6. Set a policy for offer repetition & mix
Are you sending repetitive offers? Repetitive and predictable offers equal personalization programs that may not achieve their intended objectives. As Albert Einstein once said, “The definition of insanity is doing the same thing over and over again and expecting a different result.” Prevent this by setting a policy for the mix of offers and how often they can appear.
Here are three rules of thumb that will produce a better outcome. First, limit the number of offers that one person can receive each month, as well as the number of offers from a single category. Second, create rules for the duration of time that an offer cannot reappear after a customer has redeemed it. Third, prevent situations where customers can enjoy more than one discount on the same product and also be sure that people do not receive offers from competing brands.

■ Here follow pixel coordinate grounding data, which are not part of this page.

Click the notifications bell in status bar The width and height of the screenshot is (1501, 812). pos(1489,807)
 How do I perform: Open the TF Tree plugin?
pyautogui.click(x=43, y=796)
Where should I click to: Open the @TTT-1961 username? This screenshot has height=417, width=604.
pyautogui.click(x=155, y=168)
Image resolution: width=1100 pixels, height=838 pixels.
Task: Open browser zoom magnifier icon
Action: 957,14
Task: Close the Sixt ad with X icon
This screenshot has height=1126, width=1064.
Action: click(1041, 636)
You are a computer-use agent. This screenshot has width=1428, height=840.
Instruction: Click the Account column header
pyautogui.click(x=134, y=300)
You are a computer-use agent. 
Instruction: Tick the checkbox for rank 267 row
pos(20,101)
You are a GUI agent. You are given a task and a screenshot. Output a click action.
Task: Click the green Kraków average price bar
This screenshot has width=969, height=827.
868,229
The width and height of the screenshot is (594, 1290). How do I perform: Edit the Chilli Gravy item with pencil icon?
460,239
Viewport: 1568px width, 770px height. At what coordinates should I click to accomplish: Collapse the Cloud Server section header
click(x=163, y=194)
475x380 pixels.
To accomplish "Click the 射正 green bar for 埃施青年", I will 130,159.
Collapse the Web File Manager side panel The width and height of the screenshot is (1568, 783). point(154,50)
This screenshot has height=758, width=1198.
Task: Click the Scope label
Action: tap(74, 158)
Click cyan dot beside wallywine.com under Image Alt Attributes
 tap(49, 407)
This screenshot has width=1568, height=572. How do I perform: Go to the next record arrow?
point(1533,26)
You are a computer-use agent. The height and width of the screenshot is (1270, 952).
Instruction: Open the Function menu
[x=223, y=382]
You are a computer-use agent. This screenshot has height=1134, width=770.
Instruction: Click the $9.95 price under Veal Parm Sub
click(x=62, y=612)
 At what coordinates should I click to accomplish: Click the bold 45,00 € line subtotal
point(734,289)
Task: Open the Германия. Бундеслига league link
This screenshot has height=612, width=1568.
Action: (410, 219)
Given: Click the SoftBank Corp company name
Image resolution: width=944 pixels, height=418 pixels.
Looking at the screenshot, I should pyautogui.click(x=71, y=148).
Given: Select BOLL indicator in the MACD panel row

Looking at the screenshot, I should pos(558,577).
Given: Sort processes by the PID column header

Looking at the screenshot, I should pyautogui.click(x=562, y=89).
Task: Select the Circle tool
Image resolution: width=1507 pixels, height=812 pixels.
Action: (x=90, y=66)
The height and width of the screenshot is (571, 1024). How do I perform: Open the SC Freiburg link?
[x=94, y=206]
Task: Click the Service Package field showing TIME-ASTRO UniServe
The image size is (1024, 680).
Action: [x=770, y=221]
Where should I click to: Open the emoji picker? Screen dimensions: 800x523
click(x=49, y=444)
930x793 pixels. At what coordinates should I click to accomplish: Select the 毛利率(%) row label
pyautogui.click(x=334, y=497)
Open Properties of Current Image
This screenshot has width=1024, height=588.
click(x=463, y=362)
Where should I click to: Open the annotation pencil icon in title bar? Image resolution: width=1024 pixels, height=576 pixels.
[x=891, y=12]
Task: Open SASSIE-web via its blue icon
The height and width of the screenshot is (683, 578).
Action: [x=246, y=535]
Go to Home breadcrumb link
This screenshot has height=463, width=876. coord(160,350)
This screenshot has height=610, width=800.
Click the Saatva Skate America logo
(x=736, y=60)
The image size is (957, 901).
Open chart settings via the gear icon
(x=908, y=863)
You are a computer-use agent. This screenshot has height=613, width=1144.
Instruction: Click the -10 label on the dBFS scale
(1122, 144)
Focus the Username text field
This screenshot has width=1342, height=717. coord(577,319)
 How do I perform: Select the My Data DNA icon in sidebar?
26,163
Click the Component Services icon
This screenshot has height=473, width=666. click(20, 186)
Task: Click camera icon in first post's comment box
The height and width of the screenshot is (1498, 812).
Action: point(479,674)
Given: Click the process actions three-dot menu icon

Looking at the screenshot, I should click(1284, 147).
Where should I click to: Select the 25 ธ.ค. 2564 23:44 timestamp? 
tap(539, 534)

7. Measure the effectiveness of your program
Use your personalization program management tool to monitor and analyze the performance and effectiveness of your personalized offers. Be sure to conduct a thorough analysis in order to turn up the products with the highest potential for offers and detect issues that may occur. In the words of management guru Peter Drucker: “What gets measured gets improved.”
8. Manage demand and availability
Attracting customers with offers for products that are not available in the store is a costly way to ensure that they’ll never come back. Avoid this expensive error by developing a process to determine that all of your offers are available. Always monitor for products that are out of stock, products that have been recalled and products that have a low sales volume.
9. Educate your staff on personalization
The challenge with personalization is that your staff does not know which customer got which offer. Guard against potential problems by telling staff how the program works in general terms. Checkout attendants should also be informative–telling customers that they’ve just received a new offer for their next visit. They should not just hand over the receipt. Checkout personnel should be able to answer any questions and handle disputes quickly.
10. Collaborate with suppliers
If you’re selling FMCG, one of the keys for success in personalization is having close collaboration with suppliers on offers, creating a win-win program for retailers and suppliers. Get your suppliers to collaborate on the cost of the offer. It always helps when everyone has some skin in the game. As a reward for their risk, let them participate in offer planning as well as providing insights into the success of your offer.
Conclusion
We’ve all heard the expression the harder I work, the luckier I seem to get. Perhaps people think that getting exactly the offer they were hoping for is sheer luck. Experience tells us it’s the outcome of a well-managed project on behalf of retailers that includes state-of-the-art systems, well-defined offers, measurement, collaboration and education. All of which adds up to a happy customer—one that’s much more likely to buy more and keep coming back to the store.